久々の新感線舞台、「ミナト町純情オセロ」を観た。デマに惑わされた末の二人の悲劇がせつなかった。

2023年劇団☆新感線43周年興行・春公演 Shinkansen faces Shakespeare 「ミナト町純情オセロ〜月がとっても慕情篇〜」

開催概要(東京公演)

開催期間2023年3月10日~2023年3月28日(全21公演)
場所東京建物Brillia HALL
チケットS席14000円/A席11000円
ヤングチケット(22歳以下)2200円
青木豪
原作︰ウイリアム・シェイクスピア(松岡和子翻訳版「オセロー」)
演出いのうえひでのり
出演者
(敬称略)
三宅 健
松井玲奈 粟根まこと 寺西拓人

右近健一 河野まさと 逆木圭一郎 村木よし子 インディ高橋 山本カナコ
礒野慎吾 中谷さとみ 保坂エマ 村木 仁 川原正嗣 武田浩二

藤家 剛 川島弘之 菊地雄人 あきつ来野良 藤田修平 下島一成
岸波紗世子 髙橋優香 工藤頌子 毛利アンナ可奈子

高田聖子

東京公演のあと、4月13日〜5月1日まで大阪公演がある。

上演時間は休憩込で3時間40分。しかし体感はあっという間だった。

  • 第一幕︰1時間30分
  • 休憩︰20分
  • 第二幕︰1時間50分

健くんmeets新感線

劇団☆新感線といえば剛くんが初舞台を踏んだ「荒神〜AraJinn」「IZO」があるが、健くんが新感線の舞台に出るのはこれが初めて。
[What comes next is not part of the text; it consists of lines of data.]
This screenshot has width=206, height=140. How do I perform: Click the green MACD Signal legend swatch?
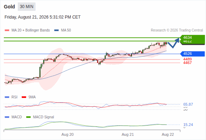point(29,117)
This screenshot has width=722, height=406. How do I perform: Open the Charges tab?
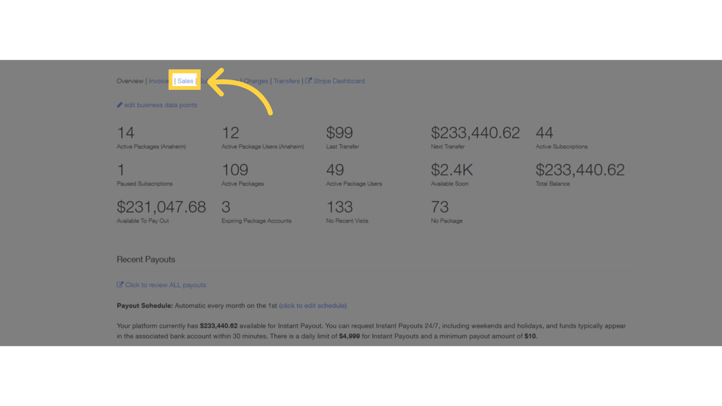click(x=256, y=81)
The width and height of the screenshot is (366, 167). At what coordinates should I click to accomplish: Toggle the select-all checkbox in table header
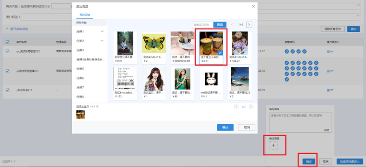point(7,42)
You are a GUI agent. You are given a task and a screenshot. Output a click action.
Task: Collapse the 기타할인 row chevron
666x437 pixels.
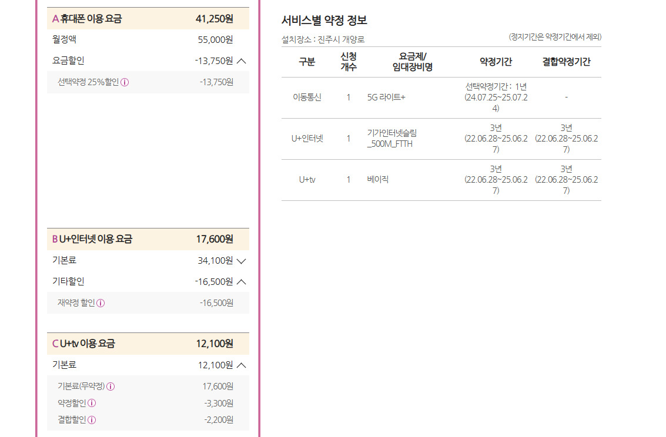[241, 282]
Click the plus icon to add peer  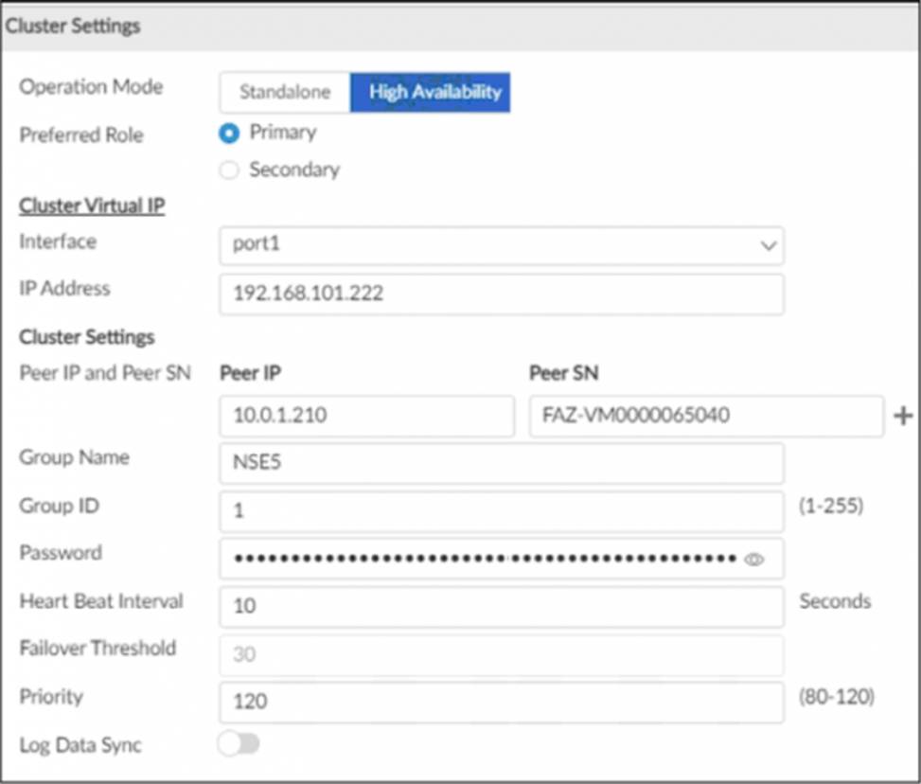pos(903,416)
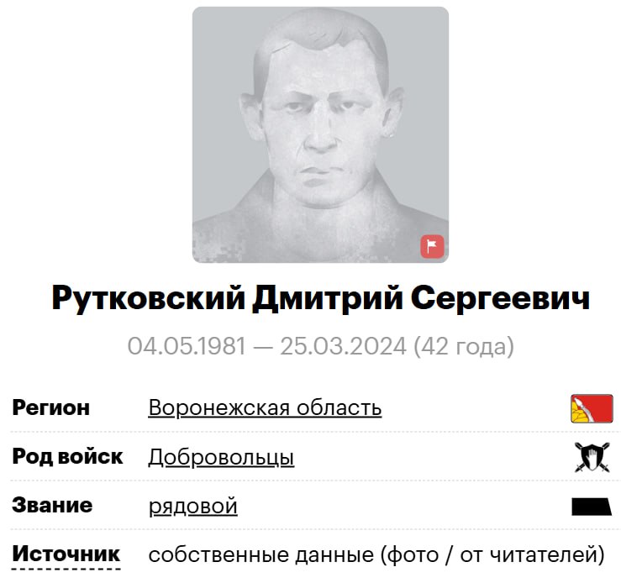
Task: Click the black private rank insignia
Action: click(x=592, y=507)
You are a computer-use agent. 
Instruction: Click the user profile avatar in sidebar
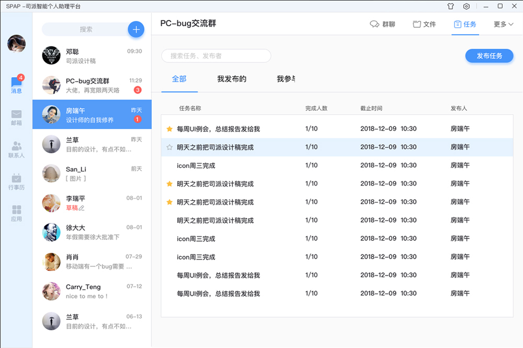(x=16, y=44)
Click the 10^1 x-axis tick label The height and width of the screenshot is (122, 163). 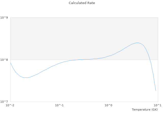(x=158, y=105)
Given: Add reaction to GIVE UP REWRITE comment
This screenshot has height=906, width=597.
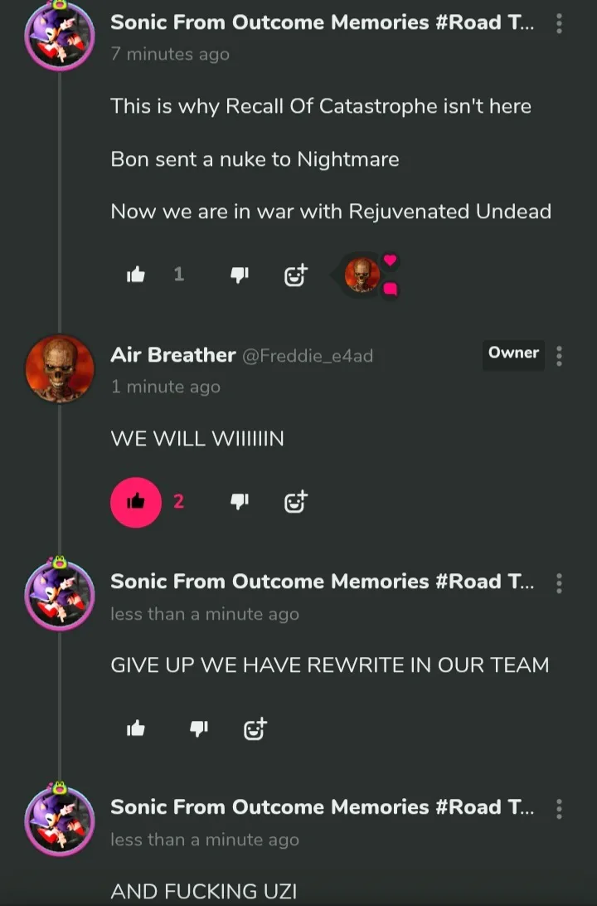Looking at the screenshot, I should click(x=255, y=729).
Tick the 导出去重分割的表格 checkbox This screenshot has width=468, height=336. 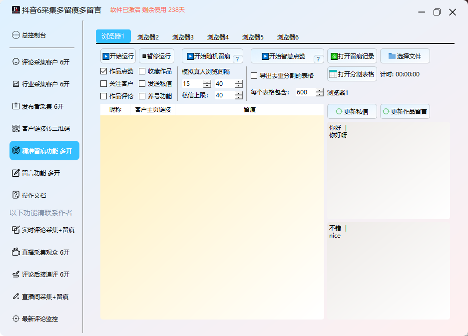tap(254, 76)
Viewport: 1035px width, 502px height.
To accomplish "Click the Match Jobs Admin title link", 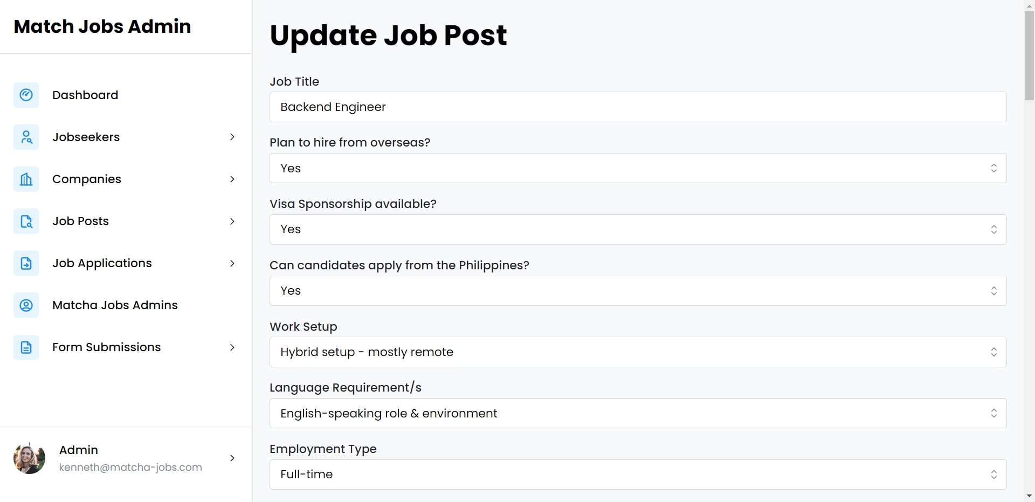I will coord(102,26).
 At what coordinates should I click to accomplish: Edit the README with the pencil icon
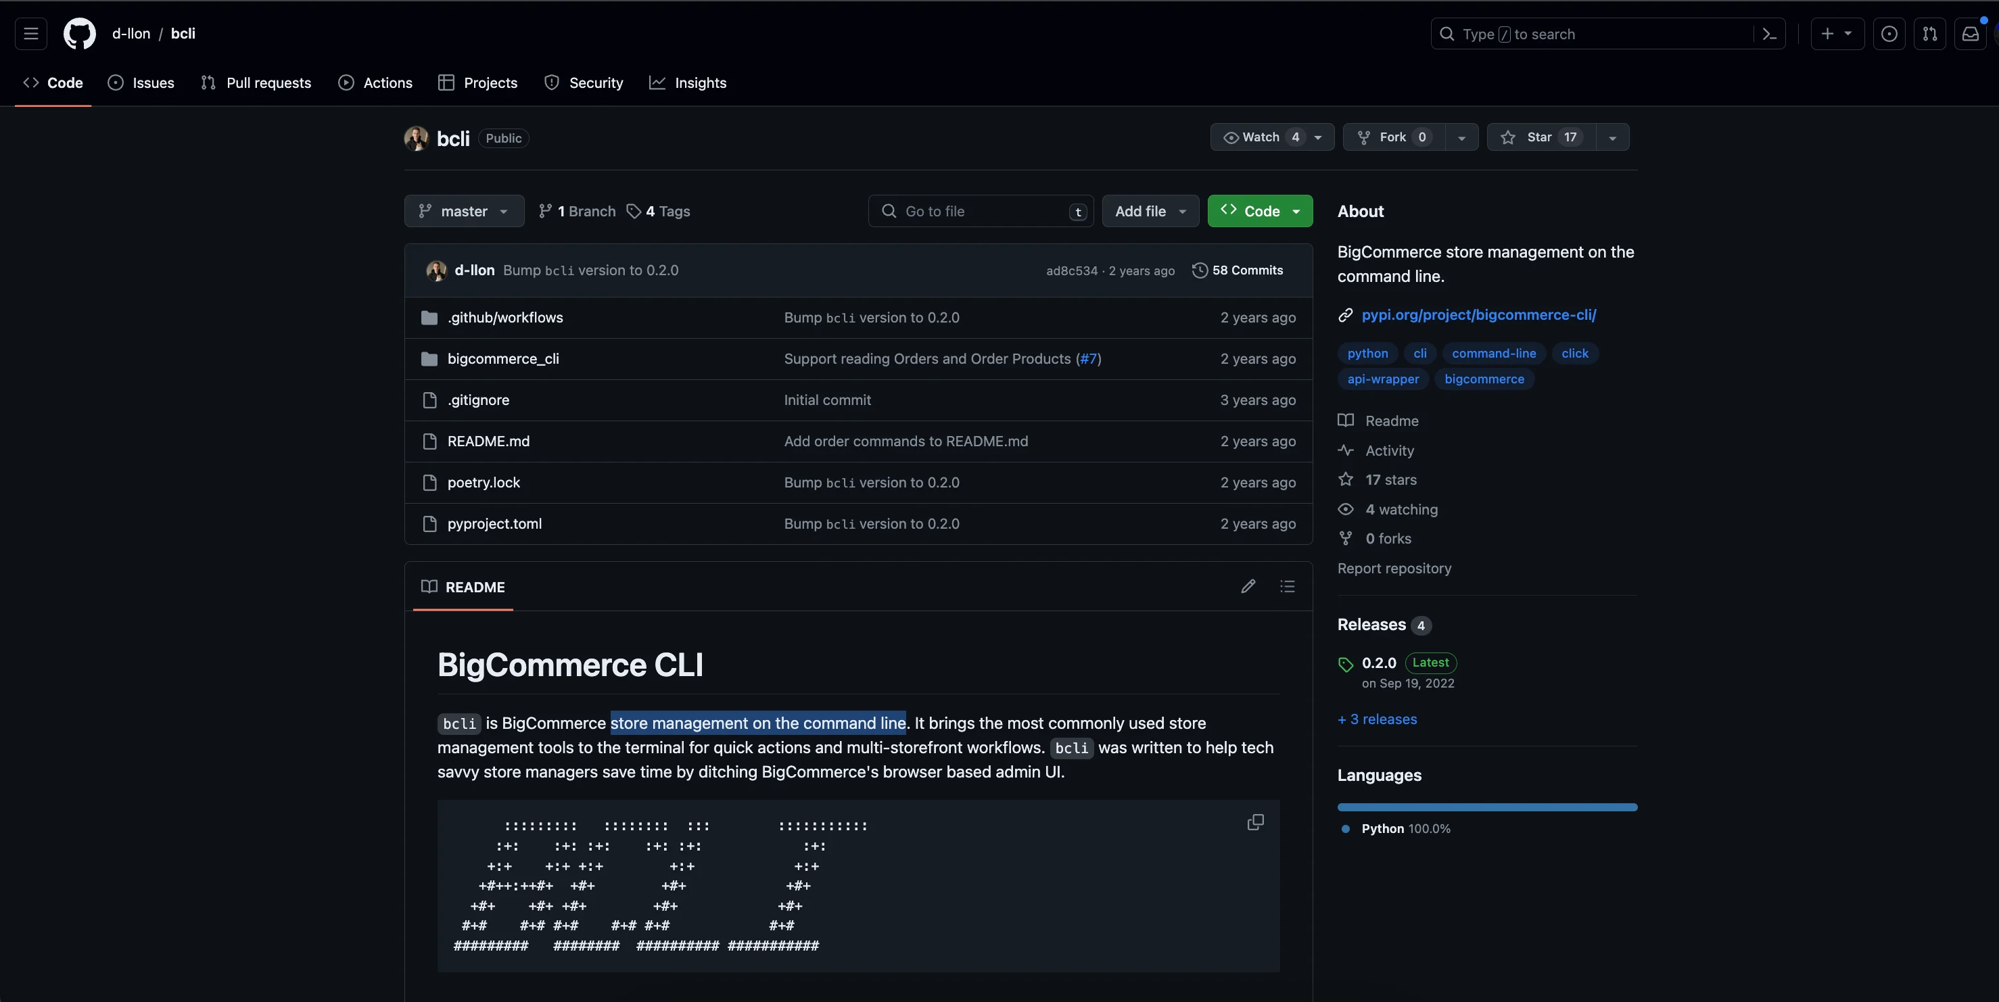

しかも関西弁を話すヤクザという、これまでにない役どころ。健くんの新境地を開く舞台となりそうだ。

spice.eplus.jp

ところがその後、健くんは5月2日(大阪千秋楽の翌日)にジャニーズ事務所を退所することが発表*1された。つまりこれが、退所前最後の舞台出演ということになる。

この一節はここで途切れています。